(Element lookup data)
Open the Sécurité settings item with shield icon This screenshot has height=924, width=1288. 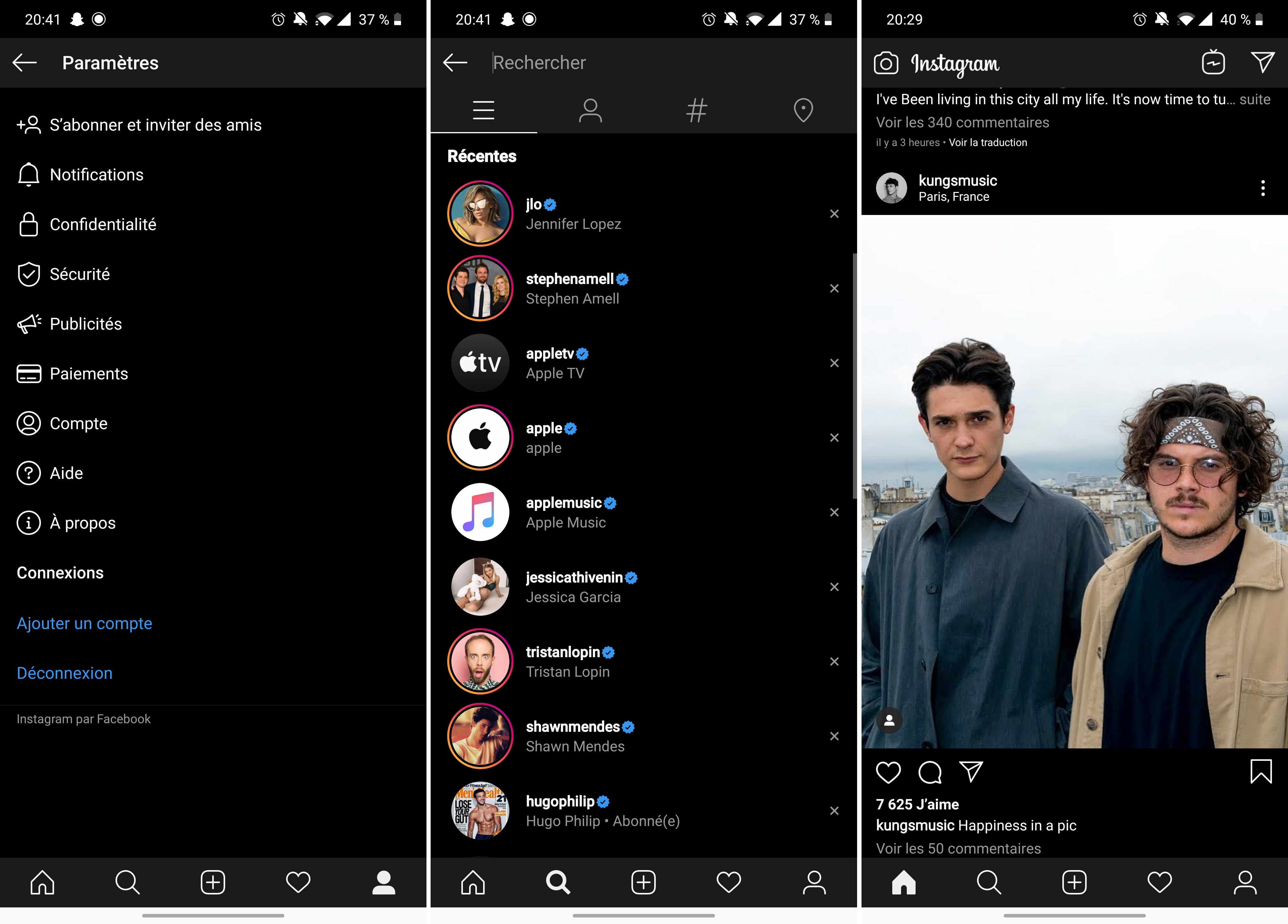click(79, 274)
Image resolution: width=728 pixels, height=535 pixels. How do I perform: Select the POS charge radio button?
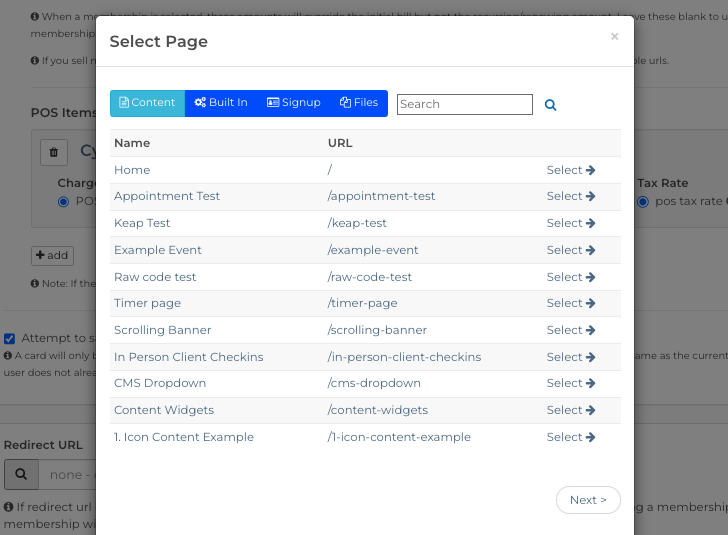(x=64, y=201)
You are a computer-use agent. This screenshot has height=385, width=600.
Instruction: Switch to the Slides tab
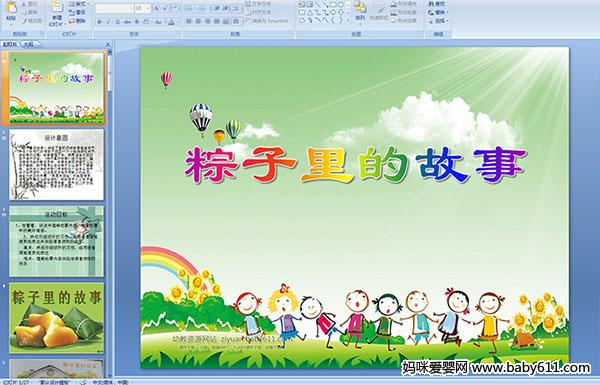[x=10, y=44]
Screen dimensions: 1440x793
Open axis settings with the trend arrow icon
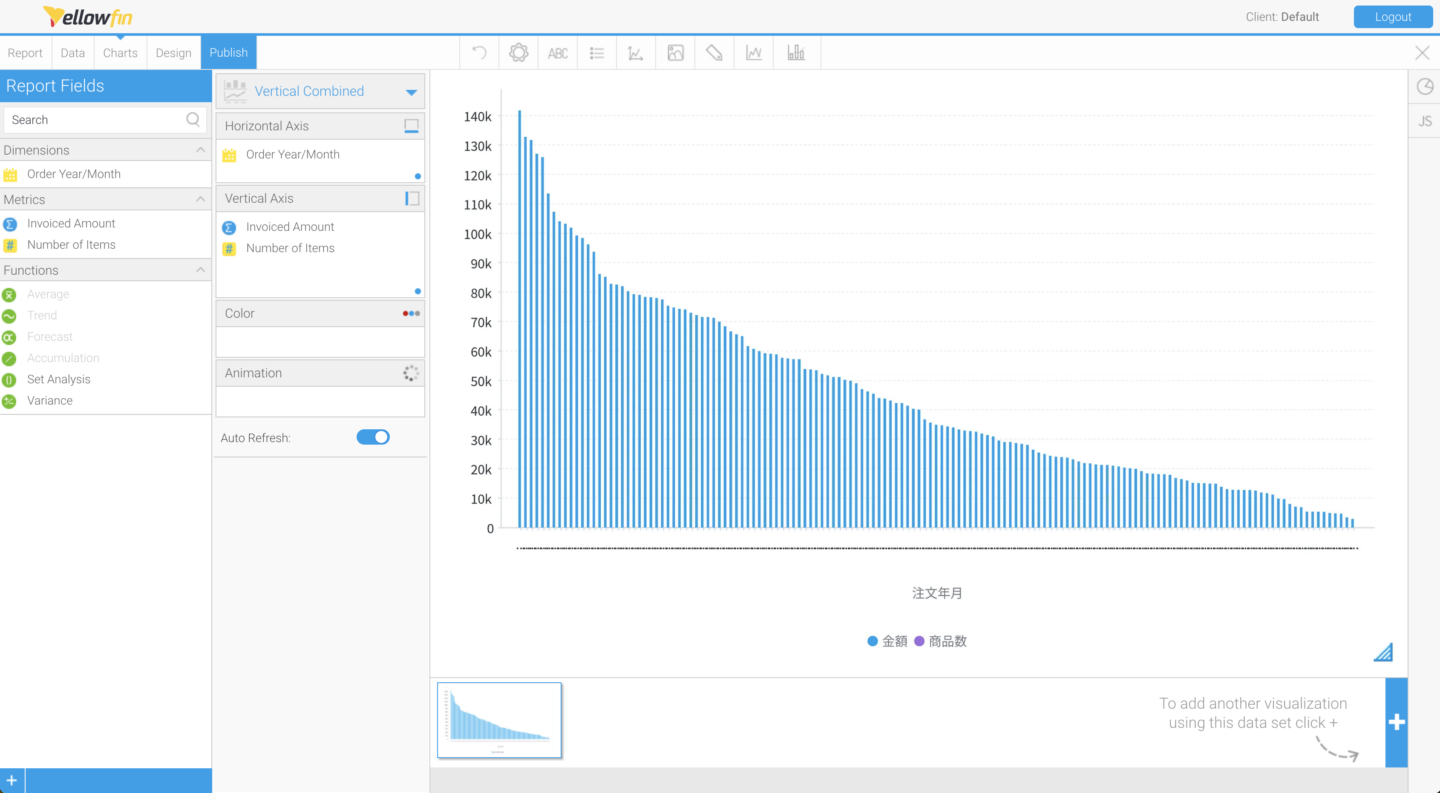click(635, 52)
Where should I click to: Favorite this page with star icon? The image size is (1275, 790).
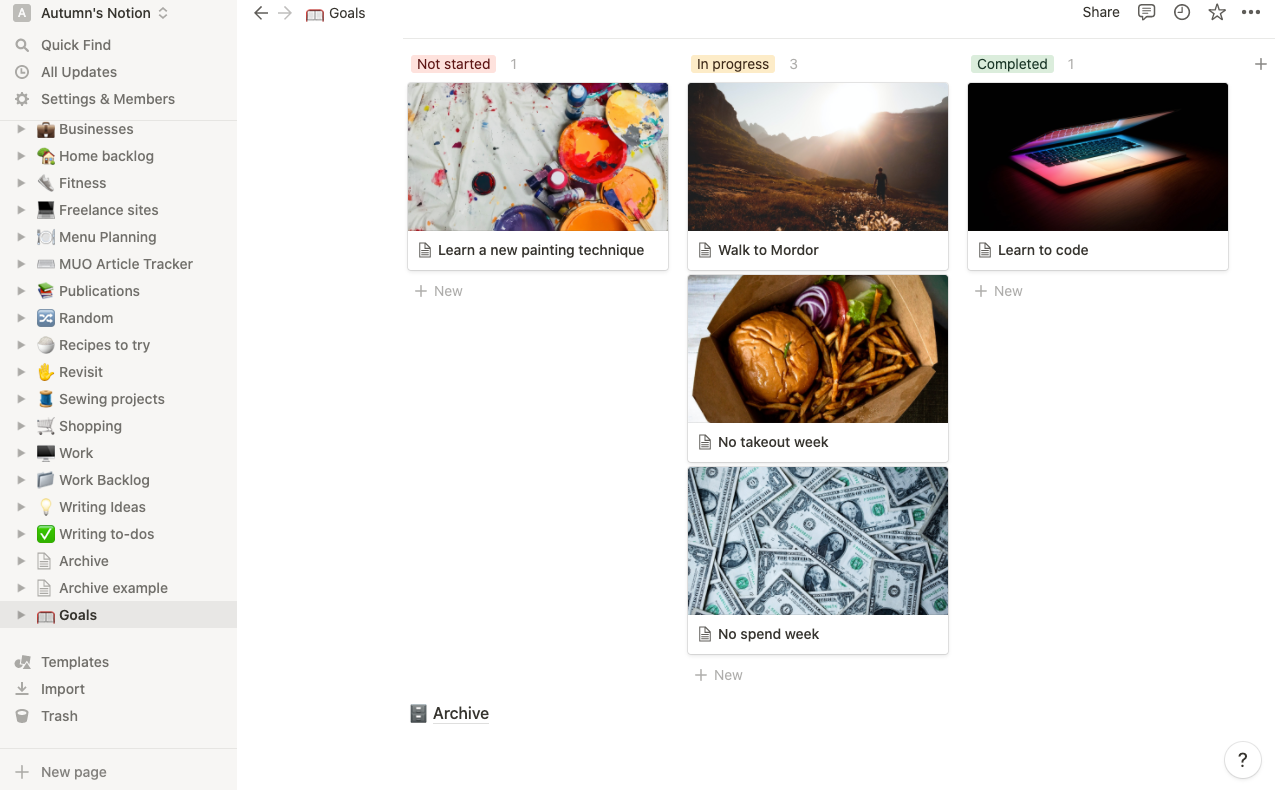pos(1217,13)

Goal - Write out the data word for word, starting at the line that contains "Where should I" and continuing through the end of the data, with that first line included. Leave out the pictures.

Result below -
Where should I click to: Favorite this page with star icon? The image size is (1275, 790).
pos(1217,13)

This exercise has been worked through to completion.